WORK ORDER
Omit the pictures, then reproduce exactly the line bearing "Click the Width maximum field showing 1000" and every line after it up to and including the last line of the entries below.

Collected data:
┌────────

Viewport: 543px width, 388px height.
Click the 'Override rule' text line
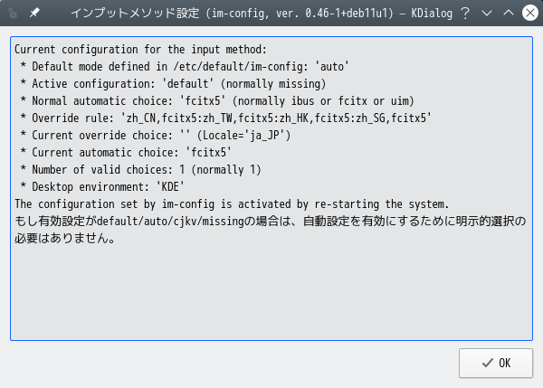[x=224, y=118]
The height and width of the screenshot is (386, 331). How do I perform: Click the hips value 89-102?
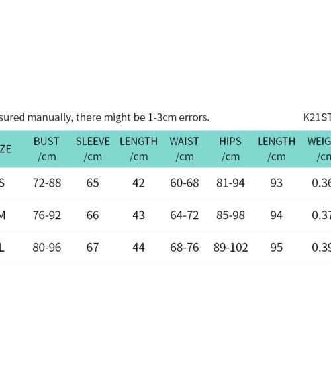pyautogui.click(x=230, y=248)
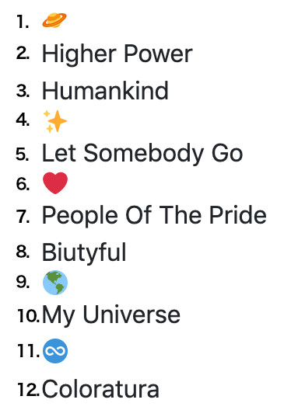Select the Humankind track title
This screenshot has height=410, width=298.
105,91
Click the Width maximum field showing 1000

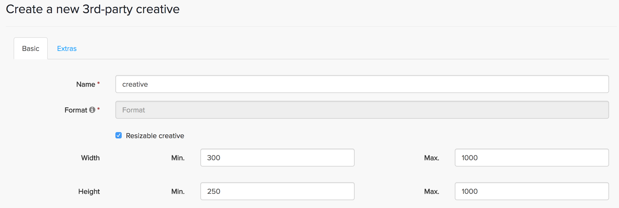coord(532,158)
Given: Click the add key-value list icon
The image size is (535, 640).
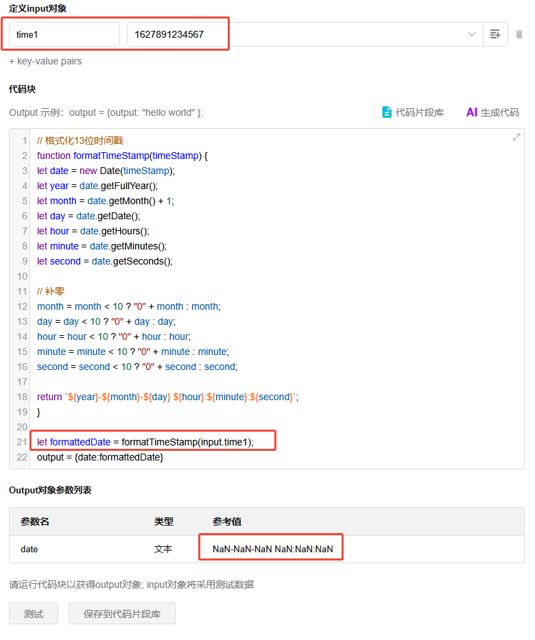Looking at the screenshot, I should [x=495, y=34].
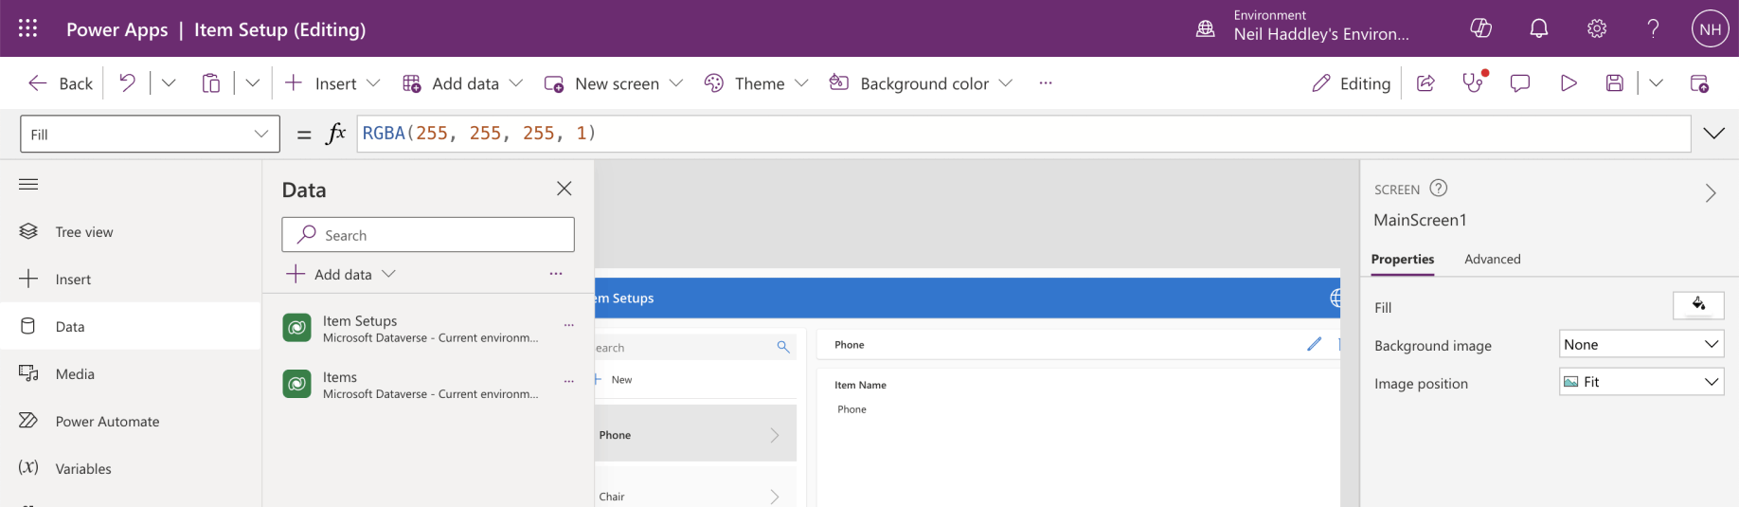Click Add data in Data panel
Screen dimensions: 1739x507
(x=342, y=274)
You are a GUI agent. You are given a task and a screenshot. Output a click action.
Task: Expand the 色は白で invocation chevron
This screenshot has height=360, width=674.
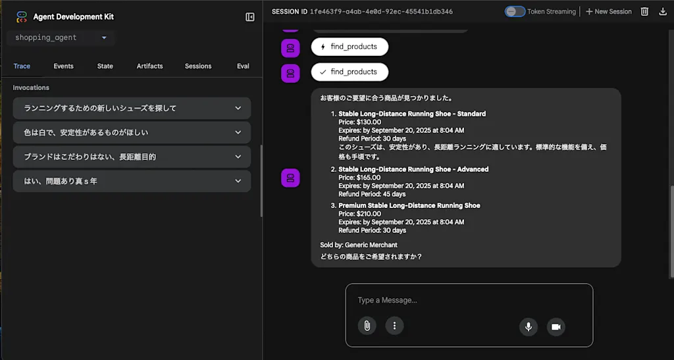pos(238,132)

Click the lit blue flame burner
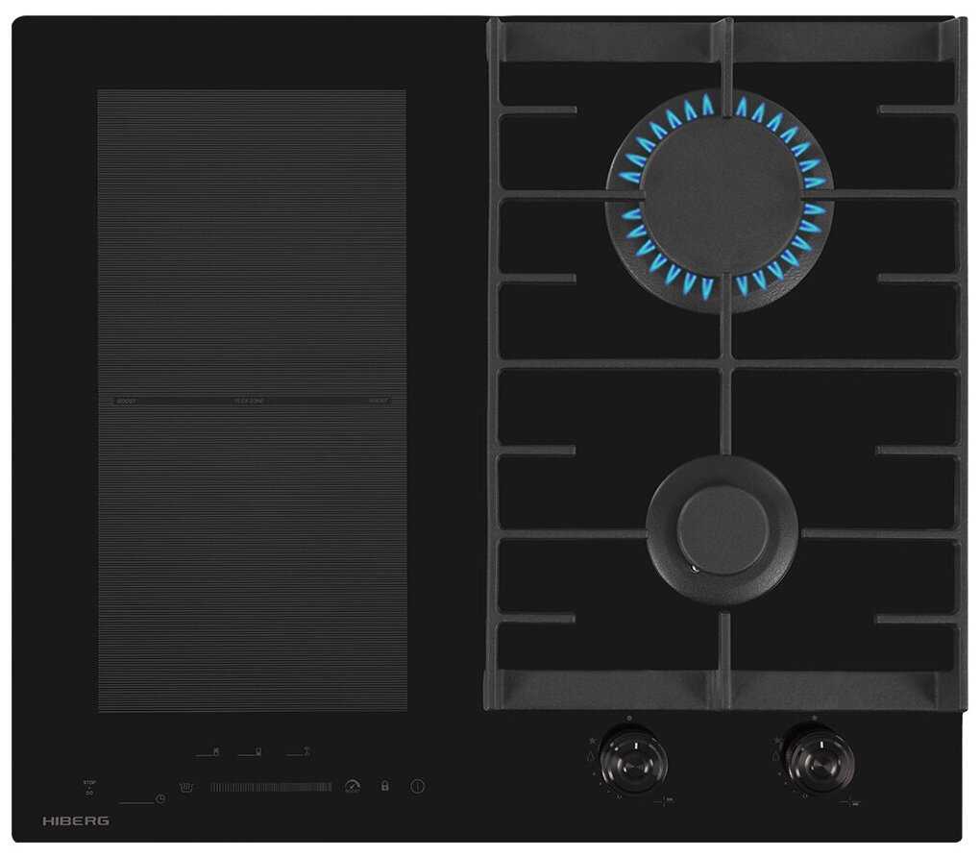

└────────

WORKED SOLUTION
Click the Width maximum field showing 1000

coord(532,158)
Given: Click the add key-value list icon
The image size is (535, 640).
Looking at the screenshot, I should [x=495, y=34].
Click Add data in Data panel
Screen dimensions: 1739x507
(x=342, y=274)
You are a GUI agent. You are given a task and a screenshot. Output a click action.
Task: Expand the 色は白で invocation chevron
This screenshot has height=360, width=674.
pos(238,132)

Click the lit blue flame burner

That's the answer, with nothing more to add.